(Records from a collection)
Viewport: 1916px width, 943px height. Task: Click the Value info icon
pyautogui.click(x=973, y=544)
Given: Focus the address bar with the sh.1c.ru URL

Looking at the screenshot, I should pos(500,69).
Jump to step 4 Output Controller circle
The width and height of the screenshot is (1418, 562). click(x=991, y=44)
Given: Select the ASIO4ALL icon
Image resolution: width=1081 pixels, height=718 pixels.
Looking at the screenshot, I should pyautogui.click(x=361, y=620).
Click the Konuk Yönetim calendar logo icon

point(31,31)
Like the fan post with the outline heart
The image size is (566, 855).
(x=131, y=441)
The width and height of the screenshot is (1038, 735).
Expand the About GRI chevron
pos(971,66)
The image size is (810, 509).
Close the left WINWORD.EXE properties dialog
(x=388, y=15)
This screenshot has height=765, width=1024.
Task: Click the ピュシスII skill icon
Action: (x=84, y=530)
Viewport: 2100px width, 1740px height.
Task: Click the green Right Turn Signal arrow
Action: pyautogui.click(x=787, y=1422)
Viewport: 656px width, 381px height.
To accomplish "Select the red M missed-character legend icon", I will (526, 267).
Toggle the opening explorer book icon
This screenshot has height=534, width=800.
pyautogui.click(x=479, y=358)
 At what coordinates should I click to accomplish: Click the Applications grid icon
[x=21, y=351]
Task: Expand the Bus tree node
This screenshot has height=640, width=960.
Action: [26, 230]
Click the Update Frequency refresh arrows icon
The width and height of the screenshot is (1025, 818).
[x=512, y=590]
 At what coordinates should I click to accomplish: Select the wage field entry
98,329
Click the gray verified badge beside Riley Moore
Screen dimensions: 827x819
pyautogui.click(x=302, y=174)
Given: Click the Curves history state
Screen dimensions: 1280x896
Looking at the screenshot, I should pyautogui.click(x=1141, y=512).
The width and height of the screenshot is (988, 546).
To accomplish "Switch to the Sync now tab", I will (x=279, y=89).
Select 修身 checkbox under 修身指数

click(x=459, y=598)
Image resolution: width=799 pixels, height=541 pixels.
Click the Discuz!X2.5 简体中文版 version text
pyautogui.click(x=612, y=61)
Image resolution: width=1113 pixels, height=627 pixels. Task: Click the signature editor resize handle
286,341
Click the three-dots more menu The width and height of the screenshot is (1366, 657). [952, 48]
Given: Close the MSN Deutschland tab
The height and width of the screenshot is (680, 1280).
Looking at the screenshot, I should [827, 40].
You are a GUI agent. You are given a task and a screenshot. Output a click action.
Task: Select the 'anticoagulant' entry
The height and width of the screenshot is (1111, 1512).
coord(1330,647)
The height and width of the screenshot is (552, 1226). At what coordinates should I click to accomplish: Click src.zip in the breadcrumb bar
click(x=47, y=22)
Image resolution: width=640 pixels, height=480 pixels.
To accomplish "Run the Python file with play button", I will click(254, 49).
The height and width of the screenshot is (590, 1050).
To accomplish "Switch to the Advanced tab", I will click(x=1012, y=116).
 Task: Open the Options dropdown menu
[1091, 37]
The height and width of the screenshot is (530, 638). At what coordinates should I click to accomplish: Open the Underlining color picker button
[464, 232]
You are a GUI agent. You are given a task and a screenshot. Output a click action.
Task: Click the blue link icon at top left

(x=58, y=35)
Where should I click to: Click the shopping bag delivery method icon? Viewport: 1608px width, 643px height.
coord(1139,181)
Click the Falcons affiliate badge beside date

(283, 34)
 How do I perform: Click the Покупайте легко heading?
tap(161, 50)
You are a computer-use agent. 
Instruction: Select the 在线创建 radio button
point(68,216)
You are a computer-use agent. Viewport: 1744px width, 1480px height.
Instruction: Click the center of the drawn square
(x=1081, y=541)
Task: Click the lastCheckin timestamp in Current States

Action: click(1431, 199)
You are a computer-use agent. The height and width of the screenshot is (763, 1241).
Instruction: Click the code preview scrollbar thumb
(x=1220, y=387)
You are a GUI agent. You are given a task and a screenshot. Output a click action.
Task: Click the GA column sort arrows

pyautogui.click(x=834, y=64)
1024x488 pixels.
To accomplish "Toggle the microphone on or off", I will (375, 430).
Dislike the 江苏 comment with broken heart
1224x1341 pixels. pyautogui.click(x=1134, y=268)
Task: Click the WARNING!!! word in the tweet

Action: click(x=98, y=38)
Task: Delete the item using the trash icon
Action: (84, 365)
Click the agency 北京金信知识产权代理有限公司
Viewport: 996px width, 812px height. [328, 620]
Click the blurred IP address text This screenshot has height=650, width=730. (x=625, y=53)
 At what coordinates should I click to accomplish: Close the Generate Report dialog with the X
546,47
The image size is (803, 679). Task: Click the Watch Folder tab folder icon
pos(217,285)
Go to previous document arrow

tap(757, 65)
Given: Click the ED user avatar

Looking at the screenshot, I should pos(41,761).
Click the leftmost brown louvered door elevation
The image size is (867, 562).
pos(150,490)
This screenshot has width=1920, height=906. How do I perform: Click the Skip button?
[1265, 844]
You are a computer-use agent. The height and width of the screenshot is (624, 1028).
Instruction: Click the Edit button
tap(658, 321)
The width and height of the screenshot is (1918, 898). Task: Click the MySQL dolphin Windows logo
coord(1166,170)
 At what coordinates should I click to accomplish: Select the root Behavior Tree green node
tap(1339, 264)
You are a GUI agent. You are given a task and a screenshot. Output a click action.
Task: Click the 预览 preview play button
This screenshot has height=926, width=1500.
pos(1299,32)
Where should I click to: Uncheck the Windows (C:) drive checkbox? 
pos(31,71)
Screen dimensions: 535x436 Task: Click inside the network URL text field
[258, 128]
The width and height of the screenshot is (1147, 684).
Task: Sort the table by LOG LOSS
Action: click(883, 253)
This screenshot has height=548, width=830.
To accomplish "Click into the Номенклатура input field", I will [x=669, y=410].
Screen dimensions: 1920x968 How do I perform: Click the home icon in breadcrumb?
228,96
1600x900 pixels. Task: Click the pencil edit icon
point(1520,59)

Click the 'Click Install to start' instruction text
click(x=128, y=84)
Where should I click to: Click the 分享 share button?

Instructions for the task> All lines above from the one holding "Given: Focus the" to the one holding "Toggle the opening explorer book icon", inclusive, are to be copied exactly; no other line is wanted.

Solved exercise>
Given: Focus the address bar with the sh.1c.ru URL

Looking at the screenshot, I should pos(500,69).
Jump to step 4 Output Controller circle
The width and height of the screenshot is (1418, 562). click(x=991, y=44)
Given: Select the ASIO4ALL icon
Image resolution: width=1081 pixels, height=718 pixels.
Looking at the screenshot, I should pyautogui.click(x=361, y=620).
Click the Konuk Yönetim calendar logo icon

point(31,31)
Like the fan post with the outline heart
The image size is (566, 855).
(x=131, y=441)
The width and height of the screenshot is (1038, 735).
Expand the About GRI chevron
pos(971,66)
The image size is (810, 509).
Close the left WINWORD.EXE properties dialog
(x=388, y=15)
This screenshot has height=765, width=1024.
Task: Click the ピュシスII skill icon
Action: (x=84, y=530)
Viewport: 2100px width, 1740px height.
Task: Click the green Right Turn Signal arrow
Action: pyautogui.click(x=787, y=1422)
Viewport: 656px width, 381px height.
To accomplish "Select the red M missed-character legend icon", I will (526, 267).
Toggle the opening explorer book icon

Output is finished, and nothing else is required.